Extracting Dark-Matter Mass from Angular Scanning
Daeyeong Jeong, Doojin Kim, Jong-Chul Park

TL;DR
This paper introduces a new method to estimate dark matter mass using directional detection data, leveraging angular flux curvature, demonstrated with a graphene-based detector model.
Contribution
The paper presents a novel approach to determine dark matter mass from angular spectra in directional detectors, validated with numerical simulations.
Findings
Angular dependence of event rates encodes dark matter mass information.
Curvature of the angular spectrum is a key observable for mass determination.

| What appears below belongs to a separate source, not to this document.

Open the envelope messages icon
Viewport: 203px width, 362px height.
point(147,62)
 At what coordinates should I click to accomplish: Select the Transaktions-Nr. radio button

Numerical analysis confirms the theoretical predictions with a graphene-based detector model.
Abstract
We propose a novel method to determine the mass scale of ambient dark matter, applicable to (at least effectively) two-dimensional direct detection experiments that allow for directionality observables. Due to the motion of the solar system and Earth relative to the Galactic Center and the Sun, the dark-matter flux exhibits a directional preference. We first demonstrate that dark-matter event rates depend non-trivially on the angle between the detection plane and the overall dark-matter flow, with the curvature of this angular spectrum encoding mass information. As proof of principle, we take the recently proposed Graphene-Josephson-Junction-based superlight dark-matter detector as a concrete example and validate these theoretical expectations through numerical analyses.